The website BahasaKita.com, translating to ‘our language’, is managed by Wieke Gur, an Indonesian citizen currently residing in Perth, Australia. Coinciding with the establishment of Indonesian Online, Wieke launched bahasakita.com, marking the beginning of a close and collaborative partnership between Indonesian Online and BahasaKita.
The website boasts a comprehensive section on grammar explanations, with a noteworthy highlight being the extensive coverage of colloquial Indonesian by Dr. Tim Hassell, a Senior Lecturer in Indonesian (Associate Professor in US terminology) at the Australian National University. Additionally, Dr. Joseph Lovestrand, a linguist, has also contributed a series of articles on various aspects of the Indonesian language.
The authors of “The Indonesian Way”, George Quinn and Uli Kozok, also contributed a substantial amount of articles on different facets of Indonesian language and culture.
Despite being academic in nature, these articles are written in accessible English, making them easily understandable even for non-specialists.
Indonesian language reading and listening texts
A prominent feature of BahasaKita.com is its extensive collection of readings in Indonesian, primarily tailored for beginners and intermediate learners. Carefully selected for manageable length, each reading, while lacking interactive exercises or vocabulary lists, is complemented by an audio recording.
The range of subjects covered in the readings is extensive, ensuring that everyone can discover a reading that suits their preferences. The website also offers an in-depth section on correct Indonesian spelling and punctuation usage, also presented in Indonesian.

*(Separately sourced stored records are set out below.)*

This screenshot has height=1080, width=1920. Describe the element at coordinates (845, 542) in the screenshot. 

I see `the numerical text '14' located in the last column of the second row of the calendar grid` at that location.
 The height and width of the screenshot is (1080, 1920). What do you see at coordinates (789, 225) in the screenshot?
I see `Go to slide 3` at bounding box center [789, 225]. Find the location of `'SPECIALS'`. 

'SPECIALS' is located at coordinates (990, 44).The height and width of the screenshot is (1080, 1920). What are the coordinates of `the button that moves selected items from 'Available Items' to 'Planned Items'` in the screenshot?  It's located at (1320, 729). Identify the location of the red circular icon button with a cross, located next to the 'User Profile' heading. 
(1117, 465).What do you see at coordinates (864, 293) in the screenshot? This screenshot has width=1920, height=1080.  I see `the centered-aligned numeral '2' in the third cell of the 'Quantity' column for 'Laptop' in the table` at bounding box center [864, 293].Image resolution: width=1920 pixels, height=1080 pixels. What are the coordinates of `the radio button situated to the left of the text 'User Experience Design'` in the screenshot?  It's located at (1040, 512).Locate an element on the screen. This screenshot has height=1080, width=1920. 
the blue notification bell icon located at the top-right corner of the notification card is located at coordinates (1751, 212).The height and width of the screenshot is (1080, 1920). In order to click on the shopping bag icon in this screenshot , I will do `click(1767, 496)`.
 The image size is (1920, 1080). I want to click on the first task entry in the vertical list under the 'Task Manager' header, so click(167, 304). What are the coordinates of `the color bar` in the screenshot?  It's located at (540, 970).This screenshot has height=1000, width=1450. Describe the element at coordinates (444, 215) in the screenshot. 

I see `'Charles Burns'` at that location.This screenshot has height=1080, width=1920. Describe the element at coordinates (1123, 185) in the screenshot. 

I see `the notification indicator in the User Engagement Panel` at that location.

Indonesian Language Quizzes
While the readings themselves lack interactive exercises, BahasaKita compensates with over 100 quizzes resembling interactive exercises. However, it’s worth noting that these quizzes are not fully interactive. For instance, a quiz on reduplication in Indonesian presents words like gula and gula-gula, accepting ‘sugar’’ as the correct translation for gula but not allowing ‘sweets’ or ‘candy’ for gula-gula. This lack of flexibility is compounded by the absence of a button to reveal the “correct” answer. Another problematic example is the quiz’s assertion that pura-pura is the reduplication of pura ‘temple’, which is inaccurate.
Despite areas for improvement, over the years, BahasaKita has evolved into an outstanding resource for enthusiasts and learners of the Indonesian language. We highly recommend BahasaKita.com to anyone who is either a learner or a lover, or both, of the Indonesian language.